▸ **BRANO DA LEGGERE**:
Cons. Stato Sez. V, Sent., 24-03-2011, n. 1781 Concessione per nuove costruzioni

Sentenza scelta dal dott. Domenico Cirasole direttore del sito giuridico http://www.gadit.it/

per delega dell’Avv. Mario Contaldi, nel secondo ricorso;
Svolgimento del processo

A) – Con il ricorso n. 218/1995 del 27 gennaio 1995, L.R. R. impugnava dinanzi al T.a.r. Piemonte, quale proprietaria frontista del fabbricato sito in via S. Francesco d’Assisi n. 5 e censito al fg. 19, n. 341, sub 1, la concessione edilizia n 72/1993 rilasciata dal comune di Gassino Torinese a G.C. e Iolanda C., per restauro conservativo ed ampliamento di un loro edificio residenziale unifamiliare.

L’originaria ricorrente aveva dedotto: (1) falsa rappresentazione della realtà, in quanto i dati planimetrici erano manifestamente falsi e riducevano sensibilmente l’immobile ai fini di eludere la norme vigenti in materia; (2) violazione dell’art. 17, n.t.a., p.r.g. (distanze dei fabbricali dal confine), secondo cui, nelle zone omogenee di tipo "c" la distanza fra i fabbricati dai confini doveva essere sempre uguale alla metà dell’altezza massima di norma stabilita dallo strumento urbanistico, pertanto, la distanza del fabbricato dal confine non poteva essere superiore a m. 5,55; violazione dell’art. 18, n.t.a., p.r.g. (distanze reciproche fra fabbricati); (3) violazione dell’art. 9, comma 2, d.m. n. 1444/1968, per distanza minima fra le pareti finestrate di m. 4,00 e non di 10,00; (4) violazione della legge n. 241/1990 per vizio della funzione amministrativa.

Si erano costituiti nel giudizio di primo grado C. e C., contestando le doglianze ed eccependo la carenza d’interesse della ricorrente R. alla proposizione del ricorso e la tardività del medesimo.

Anche il Comune di Gassino Torinese, costituitosi in giudizio, aveva contestato gli assunti di parte ricorrente.

L’istanza cautelare era stata accolta.

In data 19 novembre 2007, il T.a.r. Piemonte aveva emesso due decisioni.

Con la prima pronuncia n. 764/1997 aveva accolto il ricorso della R. avverso la concessione edilizia n 72/93, rilasciata in favore di G.C. e Iolanda C., per restauro conservativo ed ampliamento del loro edificio residenziale, annullando il provvedimento.

▸ **DATI FORNITI**:
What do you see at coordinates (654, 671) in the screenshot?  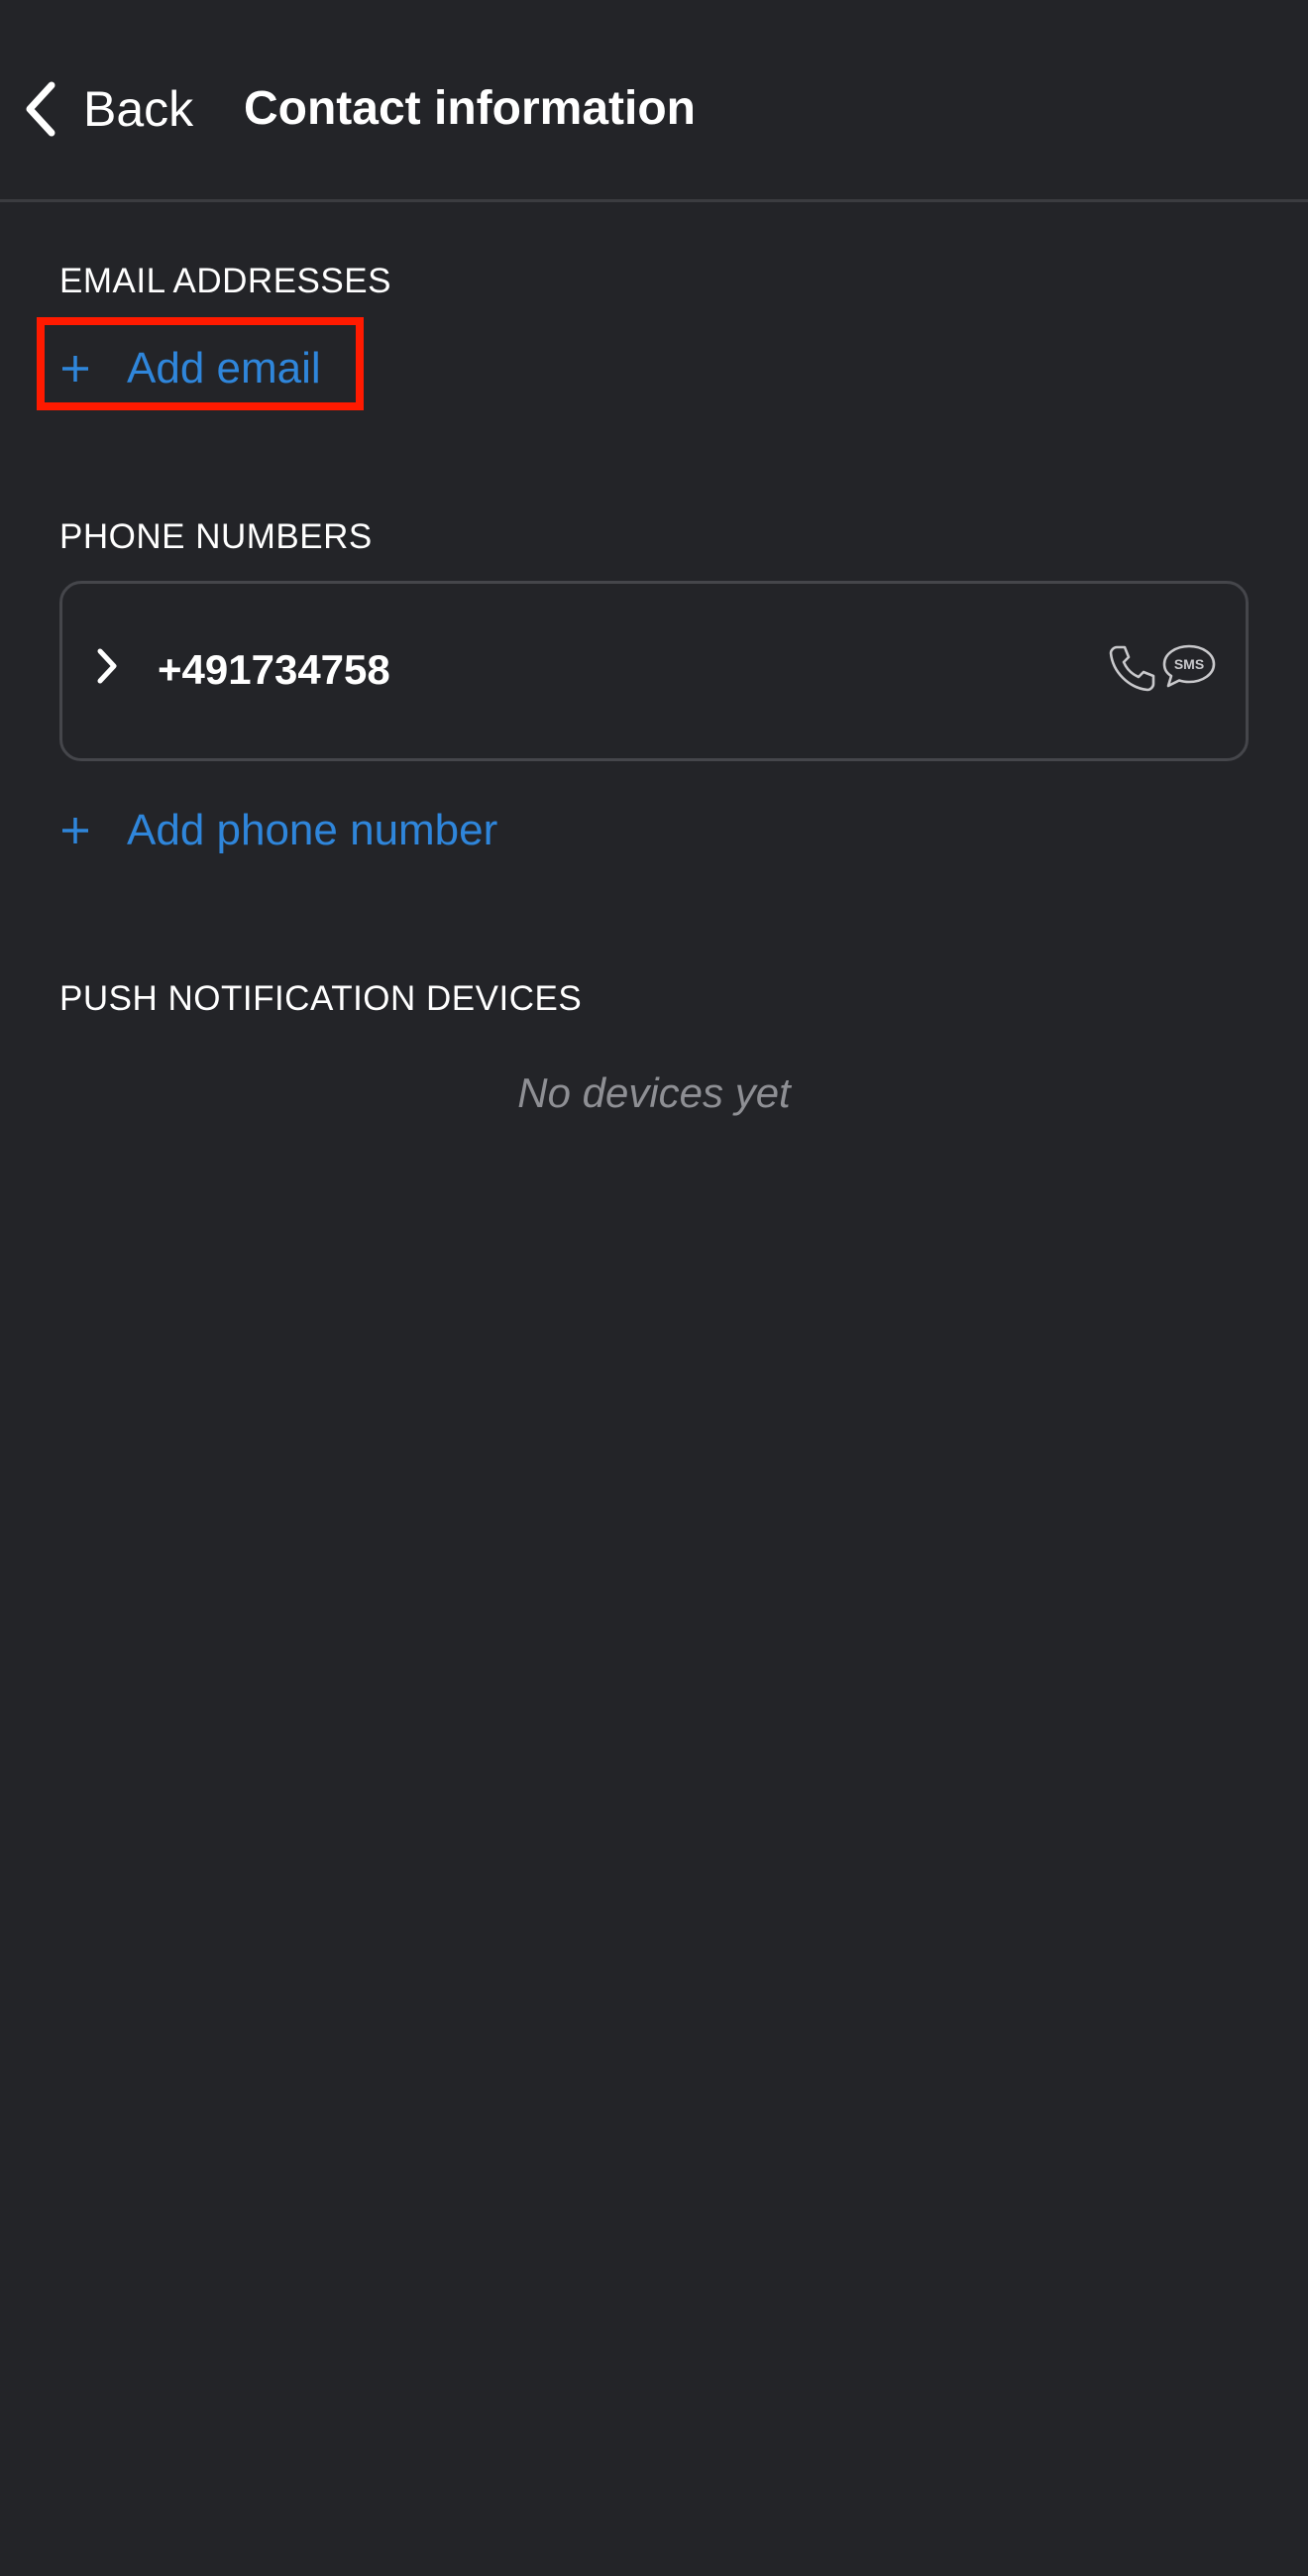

▸ **CONSEGNA**:
Cita alla lettera il passo della sentenza che va da "per delega dell’Avv." fino a "edificio residenziale unifamiliare." compreso. Le righe non hanno alcun ruolo in questo lavoro.

▸ **ESERCIZIO SVOLTO**:
per delega dell’Avv. Mario Contaldi, nel secondo ricorso;
Svolgimento del processo

A) – Con il ricorso n. 218/1995 del 27 gennaio 1995, L.R. R. impugnava dinanzi al T.a.r. Piemonte, quale proprietaria frontista del fabbricato sito in via S. Francesco d’Assisi n. 5 e censito al fg. 19, n. 341, sub 1, la concessione edilizia n 72/1993 rilasciata dal comune di Gassino Torinese a G.C. e Iolanda C., per restauro conservativo ed ampliamento di un loro edificio residenziale unifamiliare.